A key version is visible to a snapshot when:
{code:java}
seqNumMin <= snapshotCreateSeqNum < seqNumMax
{code}
A deleted key version is reclaimable when no active snapshot for that bucket
has a create sequence number inside that interval.
This is a phase-1 optimization for {{deletedTable}} key versions only. Existing
snapshot deletion movement remains unchanged, and legacy entries without
sequence interval metadata continue using the current {{ReclaimableKeyFilter}}
fallback.
h2. Schema And Data Model
||Table||Value Type||Change||
|{{snapshotInfoTable}}|{{SnapshotInfo}}|No new field. Use existing
{{createTransactionInfo}} as the snapshot create sequence source. Do not reuse
deprecated {{{}dbTxSequenceNumber{}}}.|
|{{keyTable}} / {{fileTable}}|{{KeyInfo}} via {{OmKeyInfo}}|Add optional
{{{}uint64 seqNumMin = 24{}}}. Active key versions do not set
{{{}seqNumMax{}}}.|
|{{deletedTable}}|{{RepeatedKeyInfo}} containing {{KeyInfo}}|Store
{{seqNumMin}} and {{seqNumMax}} on each contained {{{}KeyInfo{}}}. Add optional
{{{}uint64 seqNumMax = 25{}}}.|
|{{deletedDirTable}}|{{OmKeyInfo}}|No v1 schema behavior change beyond fields
naturally existing on {{{}KeyInfo{}}}; directory interval optimization is out
of v1.|
|{{snapshotRenamedTable}}|{{String}}|No change in v1. Keep current
previous-snapshot lookup logic for rename entries.|
Add nullable boxed fields to {{OmKeyInfo}} and its builder:
{code:java}
private Long seqNumMin;
private Long seqNumMax;
{code}
Serialize only when non-null. Missing fields mean “not eligible for interval
optimization”.
h2. Fill Rules
Use OM/Ratis transaction index as the sequence number.
For active key versions:
* On new committed key creation, set {{{}seqNumMin =
currentTransactionIndex{}}}.
* On overwrite or data-changing commit, set the new key version’s
{{{}seqNumMin = currentTransactionIndex{}}}.

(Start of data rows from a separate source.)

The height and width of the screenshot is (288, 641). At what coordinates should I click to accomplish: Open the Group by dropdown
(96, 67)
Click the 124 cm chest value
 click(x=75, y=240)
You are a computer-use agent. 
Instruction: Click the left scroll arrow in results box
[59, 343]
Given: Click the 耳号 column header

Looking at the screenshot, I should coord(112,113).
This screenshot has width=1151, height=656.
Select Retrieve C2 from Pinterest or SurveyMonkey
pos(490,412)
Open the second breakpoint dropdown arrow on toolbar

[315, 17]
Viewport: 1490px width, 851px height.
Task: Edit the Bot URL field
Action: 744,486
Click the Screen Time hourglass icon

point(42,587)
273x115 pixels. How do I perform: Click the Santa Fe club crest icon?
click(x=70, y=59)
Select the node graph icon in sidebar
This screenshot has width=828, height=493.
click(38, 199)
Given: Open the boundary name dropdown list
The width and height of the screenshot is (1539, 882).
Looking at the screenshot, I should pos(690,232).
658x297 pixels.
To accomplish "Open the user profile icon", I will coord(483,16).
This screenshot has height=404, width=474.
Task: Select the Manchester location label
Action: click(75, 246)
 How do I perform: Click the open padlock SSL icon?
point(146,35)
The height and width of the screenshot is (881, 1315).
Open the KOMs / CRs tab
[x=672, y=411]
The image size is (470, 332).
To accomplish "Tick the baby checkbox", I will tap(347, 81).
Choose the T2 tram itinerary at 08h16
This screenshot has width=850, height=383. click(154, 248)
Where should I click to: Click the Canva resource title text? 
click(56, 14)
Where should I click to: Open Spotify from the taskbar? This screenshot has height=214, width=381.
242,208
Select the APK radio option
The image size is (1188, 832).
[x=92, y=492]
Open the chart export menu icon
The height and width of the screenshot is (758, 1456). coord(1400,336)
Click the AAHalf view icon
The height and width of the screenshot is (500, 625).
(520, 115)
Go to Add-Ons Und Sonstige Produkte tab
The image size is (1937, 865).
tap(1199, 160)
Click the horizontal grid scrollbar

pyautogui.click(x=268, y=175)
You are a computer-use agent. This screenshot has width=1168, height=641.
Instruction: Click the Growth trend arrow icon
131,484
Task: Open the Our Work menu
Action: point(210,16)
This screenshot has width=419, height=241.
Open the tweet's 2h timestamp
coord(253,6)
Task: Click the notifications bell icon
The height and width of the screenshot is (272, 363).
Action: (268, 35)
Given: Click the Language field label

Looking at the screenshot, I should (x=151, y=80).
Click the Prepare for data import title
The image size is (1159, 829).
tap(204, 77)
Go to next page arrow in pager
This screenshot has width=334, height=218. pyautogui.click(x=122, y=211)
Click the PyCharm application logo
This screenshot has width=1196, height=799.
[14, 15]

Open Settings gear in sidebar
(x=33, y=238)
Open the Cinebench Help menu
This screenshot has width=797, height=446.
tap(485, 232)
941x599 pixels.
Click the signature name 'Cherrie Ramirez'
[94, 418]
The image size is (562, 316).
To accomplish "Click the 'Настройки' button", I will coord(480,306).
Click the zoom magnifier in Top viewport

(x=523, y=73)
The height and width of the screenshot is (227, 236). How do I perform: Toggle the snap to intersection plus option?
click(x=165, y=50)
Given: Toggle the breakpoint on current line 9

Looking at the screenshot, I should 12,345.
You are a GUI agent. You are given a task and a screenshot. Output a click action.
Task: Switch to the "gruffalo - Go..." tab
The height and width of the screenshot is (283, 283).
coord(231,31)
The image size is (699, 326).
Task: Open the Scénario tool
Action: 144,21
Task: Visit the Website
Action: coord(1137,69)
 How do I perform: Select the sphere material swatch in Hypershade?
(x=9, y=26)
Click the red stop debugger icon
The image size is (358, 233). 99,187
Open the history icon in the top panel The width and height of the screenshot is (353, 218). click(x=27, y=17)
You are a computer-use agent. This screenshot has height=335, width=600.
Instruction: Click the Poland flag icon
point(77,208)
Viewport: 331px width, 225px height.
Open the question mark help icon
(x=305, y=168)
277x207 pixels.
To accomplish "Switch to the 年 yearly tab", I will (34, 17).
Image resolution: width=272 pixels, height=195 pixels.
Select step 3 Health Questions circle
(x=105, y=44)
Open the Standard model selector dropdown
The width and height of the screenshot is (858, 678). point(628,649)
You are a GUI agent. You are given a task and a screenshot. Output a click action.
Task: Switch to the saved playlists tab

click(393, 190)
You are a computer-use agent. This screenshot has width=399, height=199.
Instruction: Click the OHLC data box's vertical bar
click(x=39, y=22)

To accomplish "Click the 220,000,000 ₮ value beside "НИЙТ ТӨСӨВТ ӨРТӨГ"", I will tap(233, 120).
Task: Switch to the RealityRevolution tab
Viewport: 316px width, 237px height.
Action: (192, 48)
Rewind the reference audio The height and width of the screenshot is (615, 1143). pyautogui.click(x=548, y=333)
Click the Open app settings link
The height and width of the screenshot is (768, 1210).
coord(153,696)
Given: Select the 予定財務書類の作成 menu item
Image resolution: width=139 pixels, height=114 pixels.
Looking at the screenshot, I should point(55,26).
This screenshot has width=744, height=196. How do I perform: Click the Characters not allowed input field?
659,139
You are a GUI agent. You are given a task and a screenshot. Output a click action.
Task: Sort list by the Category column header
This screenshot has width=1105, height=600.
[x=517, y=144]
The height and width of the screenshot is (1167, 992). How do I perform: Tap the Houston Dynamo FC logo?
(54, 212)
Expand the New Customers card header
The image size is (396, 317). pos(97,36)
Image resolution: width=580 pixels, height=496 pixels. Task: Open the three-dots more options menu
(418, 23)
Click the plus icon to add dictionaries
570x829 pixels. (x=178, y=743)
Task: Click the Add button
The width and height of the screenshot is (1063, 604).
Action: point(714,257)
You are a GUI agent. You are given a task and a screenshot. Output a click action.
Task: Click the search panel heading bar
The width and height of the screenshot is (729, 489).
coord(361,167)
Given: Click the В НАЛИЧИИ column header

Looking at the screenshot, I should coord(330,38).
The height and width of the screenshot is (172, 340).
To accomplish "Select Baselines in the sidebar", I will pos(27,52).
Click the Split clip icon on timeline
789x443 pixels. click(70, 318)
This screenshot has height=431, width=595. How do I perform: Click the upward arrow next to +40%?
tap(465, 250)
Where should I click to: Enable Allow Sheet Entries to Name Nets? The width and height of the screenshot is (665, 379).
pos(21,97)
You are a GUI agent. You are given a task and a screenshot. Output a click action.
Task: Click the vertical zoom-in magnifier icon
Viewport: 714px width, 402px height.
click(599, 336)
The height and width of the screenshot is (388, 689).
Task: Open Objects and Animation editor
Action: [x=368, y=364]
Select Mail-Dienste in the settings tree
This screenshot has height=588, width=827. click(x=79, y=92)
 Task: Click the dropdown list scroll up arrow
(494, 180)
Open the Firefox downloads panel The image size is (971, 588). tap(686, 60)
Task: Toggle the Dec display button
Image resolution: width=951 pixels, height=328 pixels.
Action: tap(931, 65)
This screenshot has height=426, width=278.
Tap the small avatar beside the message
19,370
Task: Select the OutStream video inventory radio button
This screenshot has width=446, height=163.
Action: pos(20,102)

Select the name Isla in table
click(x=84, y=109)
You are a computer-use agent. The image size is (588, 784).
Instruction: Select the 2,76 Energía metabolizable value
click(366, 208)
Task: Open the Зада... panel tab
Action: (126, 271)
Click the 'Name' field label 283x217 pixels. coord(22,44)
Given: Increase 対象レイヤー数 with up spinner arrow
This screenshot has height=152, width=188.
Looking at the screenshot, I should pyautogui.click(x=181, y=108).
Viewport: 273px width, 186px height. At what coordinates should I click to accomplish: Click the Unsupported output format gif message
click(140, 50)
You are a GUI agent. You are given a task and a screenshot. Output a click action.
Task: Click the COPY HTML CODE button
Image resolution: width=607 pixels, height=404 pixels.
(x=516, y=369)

* On metadata-only operations such as ACL changes, mtime changes, and rename,
preserve existing {{{}seqNumMin{}}}.
* If an existing legacy key has no {{{}seqNumMin{}}}, do not infer one from
{{{}updateID{}}}; keep it missing so deletion falls back to the old logic.
For deleted key versions:
* Centralize deleted-key preparation in
{{{}OmUtils.prepareKeyForDelete(...){}}}.
* Preserve the source key’s {{{}seqNumMin{}}}.
* Set {{{}seqNumMax = currentTransactionIndex{}}}, where the current
transaction is the delete or overwrite transaction that makes this version no
longer visible.
* For pseudo/uncommitted block reclaim records that were never visible to
snapshots, set {{seqNumMin == seqNumMax == currentTransactionIndex}} or keep
the existing unconditional reclaim marker path. The interval must be empty.
* When {{SnapshotDeletingService}} moves deleted entries from a deleted
snapshot to the next active snapshot or AOS, preserve {{seqNumMin}} and
{{seqNumMax}} unchanged.
For snapshots:
* Continue setting {{SnapshotInfo.createTransactionInfo}} in snapshot create.
* Extract the transaction index from {{createTransactionInfo}} for active
snapshot visibility checks.
* If any active snapshot for a bucket lacks {{{}createTransactionInfo{}}},
disable interval optimization for that bucket and use the current fallback.
h2. Reclaim Algorithm
Build an in-memory sorted {{long[]}} of active snapshot create sequence numbers
per snapshot path:
{code:java}
/volume/bucket -> sorted active snapshot create seq nums
{code}
Include only {{SNAPSHOT_ACTIVE}} snapshots. {{SNAPSHOT_DELETED}} snapshots no
longer protect user visibility.
For each deleted key version with both fields present:
{code:java}
int pos = lowerBound(activeSnapshotSeqNums, seqNumMin);
boolean referenced = pos < activeSnapshotSeqNums.length
&& activeSnapshotSeqNums[pos] < seqNumMax;
boolean reclaimable = !referenced;
{code}
If {{seqNumMin}} or {{seqNumMax}} is missing, or the bucket’s active snapshot
sequence array cannot be built exactly, use the current
{{{}ReclaimableKeyFilter{}}}.
Keep the existing snapshot-chain race protection:
* Capture {{expectedPreviousSnapshotId}} before filtering.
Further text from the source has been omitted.